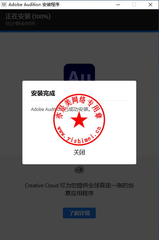159x240 pixels.
Task: Maximize the installer window
Action: [134, 5]
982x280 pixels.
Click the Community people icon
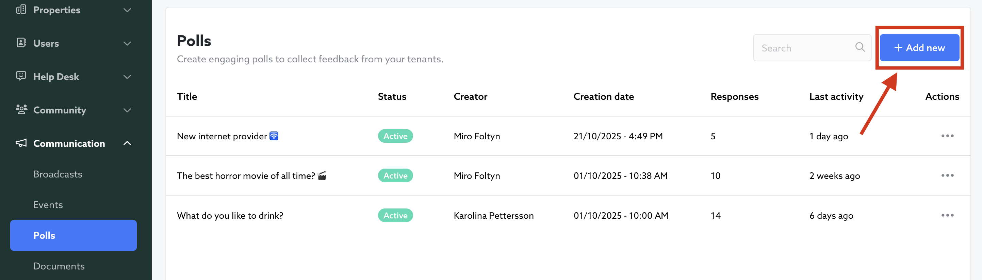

How to complete this task: Reproduce, word for word, the lines from the one containing "982x280 pixels." through the final line above. Leave every picture out.

Task response:
982x280 pixels.
Click the Community people icon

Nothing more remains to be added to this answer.